[EXERCISE AIM]: What is needed is a copy of each line in the listing that contains "checkmark".

[PROVIDED MATERIAL]:
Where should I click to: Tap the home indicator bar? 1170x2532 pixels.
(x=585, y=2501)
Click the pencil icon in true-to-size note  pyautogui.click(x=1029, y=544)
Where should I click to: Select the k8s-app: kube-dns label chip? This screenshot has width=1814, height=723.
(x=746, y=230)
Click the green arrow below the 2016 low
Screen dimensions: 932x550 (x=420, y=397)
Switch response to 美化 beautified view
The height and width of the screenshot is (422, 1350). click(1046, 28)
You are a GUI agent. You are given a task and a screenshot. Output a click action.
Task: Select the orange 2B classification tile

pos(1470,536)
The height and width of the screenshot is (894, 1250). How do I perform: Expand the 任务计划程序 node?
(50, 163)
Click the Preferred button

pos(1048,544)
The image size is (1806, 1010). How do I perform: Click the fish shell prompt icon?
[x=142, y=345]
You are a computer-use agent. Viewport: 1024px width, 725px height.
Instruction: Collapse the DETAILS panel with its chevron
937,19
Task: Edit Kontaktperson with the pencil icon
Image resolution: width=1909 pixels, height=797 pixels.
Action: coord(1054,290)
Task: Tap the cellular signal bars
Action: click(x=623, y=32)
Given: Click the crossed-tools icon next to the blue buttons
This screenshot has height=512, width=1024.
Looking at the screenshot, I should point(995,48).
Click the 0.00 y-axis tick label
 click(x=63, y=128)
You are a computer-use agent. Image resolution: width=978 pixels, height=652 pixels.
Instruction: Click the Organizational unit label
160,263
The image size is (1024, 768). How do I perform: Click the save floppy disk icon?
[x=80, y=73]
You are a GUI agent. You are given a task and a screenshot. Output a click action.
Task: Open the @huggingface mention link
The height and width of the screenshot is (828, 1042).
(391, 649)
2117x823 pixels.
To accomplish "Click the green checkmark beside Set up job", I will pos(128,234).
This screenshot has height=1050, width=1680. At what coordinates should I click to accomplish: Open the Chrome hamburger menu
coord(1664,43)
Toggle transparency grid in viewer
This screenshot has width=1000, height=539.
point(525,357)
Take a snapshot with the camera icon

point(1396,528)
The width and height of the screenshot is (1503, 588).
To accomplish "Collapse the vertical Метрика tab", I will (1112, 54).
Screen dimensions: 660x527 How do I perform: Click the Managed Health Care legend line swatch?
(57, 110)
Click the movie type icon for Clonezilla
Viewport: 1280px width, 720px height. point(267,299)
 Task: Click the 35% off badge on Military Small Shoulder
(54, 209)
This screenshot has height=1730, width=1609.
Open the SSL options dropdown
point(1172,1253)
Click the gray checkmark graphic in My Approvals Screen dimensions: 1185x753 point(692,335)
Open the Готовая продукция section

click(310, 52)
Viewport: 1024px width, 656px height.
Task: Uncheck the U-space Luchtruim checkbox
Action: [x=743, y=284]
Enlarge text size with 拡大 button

[RESPONSE TO THE EXERCISE]:
To accomplish "Click the green checkmark beside Set up job", I will pos(128,234).
Click the gray checkmark graphic in My Approvals Screen dimensions: 1185x753 point(692,335)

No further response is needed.